**Task instructions:**
Answer these questions from the summary of the space-time cut-cell method:
(a) On what kind of grid does the framework handle moving two-phase diffusion?
(b) In how many dimensions are the moving-domain benchmarks run?
(c) Which future free-boundary extensions does the summary name?

**Given text:**
>>

A space-time extension of a conservative two-fluid cut-cell method for moving diffusion problems

TL;DR

The paper develops a conservative space-time cut-cell framework for moving two-phase diffusion on a fixed Cartesian grid, enforcing sharp interfacial conditions via phase-restricted space-time control volumes and time-integrated geometric moments. By deriving Reynolds’ transport theorem-based bulk balances, a geometric conservation law, and space-time gradient/divergence operators, it achieves exact mass conservation across topology changes (fresh/dead cells) and arbitrary coefficient jumps, while preserving the algebraic structure of the static method. The approach is validated in 2D and 3D moving-domain benchmarks, showing super-linear spatial convergence, robustness to repeated topological events, and accurate two-fluid coupling across Γ(t). The results establish a solid numerical foundation for evolving multiphase transport and set the stage for future free-boundary extensions such as Stefan-type phase changes and coupled sharp-interface Navier–Stokes problems.

<<

**Excerpted records:**

>>

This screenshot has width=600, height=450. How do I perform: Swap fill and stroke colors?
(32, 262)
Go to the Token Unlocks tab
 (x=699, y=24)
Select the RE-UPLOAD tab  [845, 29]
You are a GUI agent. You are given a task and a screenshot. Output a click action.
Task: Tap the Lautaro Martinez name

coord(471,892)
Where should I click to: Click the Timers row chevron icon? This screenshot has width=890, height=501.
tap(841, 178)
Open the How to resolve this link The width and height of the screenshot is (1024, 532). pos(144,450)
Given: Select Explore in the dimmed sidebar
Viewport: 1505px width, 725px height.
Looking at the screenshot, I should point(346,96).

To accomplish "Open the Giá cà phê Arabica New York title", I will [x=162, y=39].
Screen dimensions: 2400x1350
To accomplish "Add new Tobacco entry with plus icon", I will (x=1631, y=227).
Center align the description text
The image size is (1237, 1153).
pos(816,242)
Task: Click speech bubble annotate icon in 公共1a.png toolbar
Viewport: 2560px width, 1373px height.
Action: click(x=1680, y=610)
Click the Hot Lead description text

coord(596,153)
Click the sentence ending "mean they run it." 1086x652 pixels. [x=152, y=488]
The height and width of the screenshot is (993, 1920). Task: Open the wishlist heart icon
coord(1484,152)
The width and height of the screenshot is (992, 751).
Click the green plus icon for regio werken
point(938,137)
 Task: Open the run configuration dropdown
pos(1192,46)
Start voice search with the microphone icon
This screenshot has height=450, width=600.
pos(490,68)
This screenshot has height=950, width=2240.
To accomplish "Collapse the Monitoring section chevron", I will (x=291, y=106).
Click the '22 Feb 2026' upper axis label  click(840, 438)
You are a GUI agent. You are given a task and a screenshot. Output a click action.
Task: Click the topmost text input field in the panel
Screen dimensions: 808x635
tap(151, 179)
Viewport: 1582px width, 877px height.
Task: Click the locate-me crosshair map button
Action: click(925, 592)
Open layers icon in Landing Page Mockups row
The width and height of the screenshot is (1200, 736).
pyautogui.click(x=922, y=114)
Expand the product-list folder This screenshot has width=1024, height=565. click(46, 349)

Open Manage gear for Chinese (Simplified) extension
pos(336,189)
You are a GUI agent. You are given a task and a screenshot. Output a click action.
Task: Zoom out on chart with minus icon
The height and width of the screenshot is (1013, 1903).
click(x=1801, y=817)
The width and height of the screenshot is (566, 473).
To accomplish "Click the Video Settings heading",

<<

**Answer to the exercise:**
(a) A fixed Cartesian grid.
(b) Two and three dimensions (2D and 3D).
(c) Stefan-type phase changes and coupled sharp-interface Navier–Stokes problems.